Dirão que a América Latina é assim mesmo, como a direita poderia dizer que as ditaduras sanguinárias que por ali vingaram eram mais características culturais do que políticas. Mas o culto da personalidade está, como a Europa sabe, bem longe de ser uma particularidade latino-americana. É uma doença política. Uma doença contrária àquelas que devem ser todas as convicções da esquerda e de qualquer democrata. Porque o culto da personalidade limita o debate democrático, dando a um homem o poder da infalibilidade. Porque destrói o sentido critico, transformando todos os que participem no mesmo projeto político em meros seguidores de um iluminado e todos os que a determinado momento se lhe oponham em traidores. Porque, em vez de distribuir o poder pelo povo, o concentra ainda mais. Já não apenas numa classe ou num determinado grupo, mas numa só pessoa. Porque faz depender do bom-senso de uma só pessoa os bons resultados de um processo que deve ser colectivo. E é difícil alguém que concentra tanto poder não se embriagar com ele e manter a lucidez. Porque faz depender um País, um partido, uma revolução de uma só cabeça, sempre limitada na sua sabedoria, inteligência e até na sua esperança de vida.
Não sei se o processo revolucionário venezuelano, ache o que se achar dele, sobreviverá a Chávez. Se sobreviver, talvez a sua morte, sempre lamentável no plano pessoal, seja uma boa notícia. E ficará provado que o chavismo era mais do que Chávez. Se não, é mais uma boa lição para todos os que, em democracia ou fora dela, na América Latina ou na Europa, continuam a acreditar em movimentos carismáticos. Sim, todas as religiões precisam do seu ícone. E a política simula sempre a religião - em vez da missa o comício, em vez do santo o mártir, em vez do altar o púlpito. Mas os ícones vivos, por terem vontade própria, são demasiado perigosos pelo poder que inevitavelmente concentram em si.

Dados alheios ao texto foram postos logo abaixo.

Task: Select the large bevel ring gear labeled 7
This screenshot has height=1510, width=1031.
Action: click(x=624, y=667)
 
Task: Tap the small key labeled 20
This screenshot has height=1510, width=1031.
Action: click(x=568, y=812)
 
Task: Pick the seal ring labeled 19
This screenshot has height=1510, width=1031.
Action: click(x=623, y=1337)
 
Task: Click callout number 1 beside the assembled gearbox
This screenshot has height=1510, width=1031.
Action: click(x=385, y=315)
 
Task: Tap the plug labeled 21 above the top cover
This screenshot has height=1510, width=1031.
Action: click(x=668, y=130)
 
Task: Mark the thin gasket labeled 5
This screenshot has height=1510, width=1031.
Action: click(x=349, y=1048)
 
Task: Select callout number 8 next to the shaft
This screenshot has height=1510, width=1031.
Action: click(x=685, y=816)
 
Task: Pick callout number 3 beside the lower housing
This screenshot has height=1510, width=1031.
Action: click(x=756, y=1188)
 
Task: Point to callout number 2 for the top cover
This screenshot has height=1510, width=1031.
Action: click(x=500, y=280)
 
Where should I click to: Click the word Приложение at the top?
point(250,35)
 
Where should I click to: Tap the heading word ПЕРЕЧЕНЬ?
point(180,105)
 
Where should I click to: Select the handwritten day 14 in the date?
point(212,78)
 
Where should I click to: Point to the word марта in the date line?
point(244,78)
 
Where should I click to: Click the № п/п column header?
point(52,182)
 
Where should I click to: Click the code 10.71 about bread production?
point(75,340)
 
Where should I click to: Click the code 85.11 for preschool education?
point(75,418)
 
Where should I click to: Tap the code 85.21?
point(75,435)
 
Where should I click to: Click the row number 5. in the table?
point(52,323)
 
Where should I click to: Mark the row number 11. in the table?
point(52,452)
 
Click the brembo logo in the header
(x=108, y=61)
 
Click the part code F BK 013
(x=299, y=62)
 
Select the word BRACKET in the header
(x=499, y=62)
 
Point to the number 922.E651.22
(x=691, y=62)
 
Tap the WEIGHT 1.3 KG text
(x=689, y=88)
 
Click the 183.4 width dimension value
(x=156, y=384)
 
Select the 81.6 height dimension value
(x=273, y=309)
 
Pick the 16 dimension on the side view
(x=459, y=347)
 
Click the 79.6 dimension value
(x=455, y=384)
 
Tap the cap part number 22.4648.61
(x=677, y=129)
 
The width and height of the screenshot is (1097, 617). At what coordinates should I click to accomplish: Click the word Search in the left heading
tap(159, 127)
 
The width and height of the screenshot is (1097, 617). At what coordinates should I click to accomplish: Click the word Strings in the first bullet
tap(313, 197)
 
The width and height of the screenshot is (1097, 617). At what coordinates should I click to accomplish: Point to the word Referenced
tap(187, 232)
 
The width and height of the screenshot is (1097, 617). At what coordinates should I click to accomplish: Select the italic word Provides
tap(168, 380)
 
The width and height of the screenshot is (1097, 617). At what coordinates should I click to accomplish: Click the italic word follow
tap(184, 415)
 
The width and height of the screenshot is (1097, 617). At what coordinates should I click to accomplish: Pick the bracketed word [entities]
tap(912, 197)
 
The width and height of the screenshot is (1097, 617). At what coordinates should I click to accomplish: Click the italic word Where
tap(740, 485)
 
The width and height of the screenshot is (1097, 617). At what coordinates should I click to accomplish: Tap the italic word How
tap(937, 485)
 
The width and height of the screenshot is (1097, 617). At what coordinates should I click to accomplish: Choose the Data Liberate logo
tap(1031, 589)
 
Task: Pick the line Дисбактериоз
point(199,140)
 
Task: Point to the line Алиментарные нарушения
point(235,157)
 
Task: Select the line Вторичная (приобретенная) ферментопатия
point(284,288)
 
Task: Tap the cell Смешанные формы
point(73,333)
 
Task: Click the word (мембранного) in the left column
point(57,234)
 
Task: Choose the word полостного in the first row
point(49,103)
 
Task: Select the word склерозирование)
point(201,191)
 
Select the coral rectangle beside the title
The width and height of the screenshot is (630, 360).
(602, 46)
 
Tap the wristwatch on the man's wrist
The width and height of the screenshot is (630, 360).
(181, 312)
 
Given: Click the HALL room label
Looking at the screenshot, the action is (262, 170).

Um movimento carismático transporta sempre em si, pela sua natureza, a semente da tirania. Na política devemos ter sempre a cautela de acreditar que os que lideram não são menos frágeis do que nós. E quem se reclama de movimentos emancipadores não pode, em simultâneo, colocar a sua vida nas mãos de um homem. Nem a sua, nem a de um povo.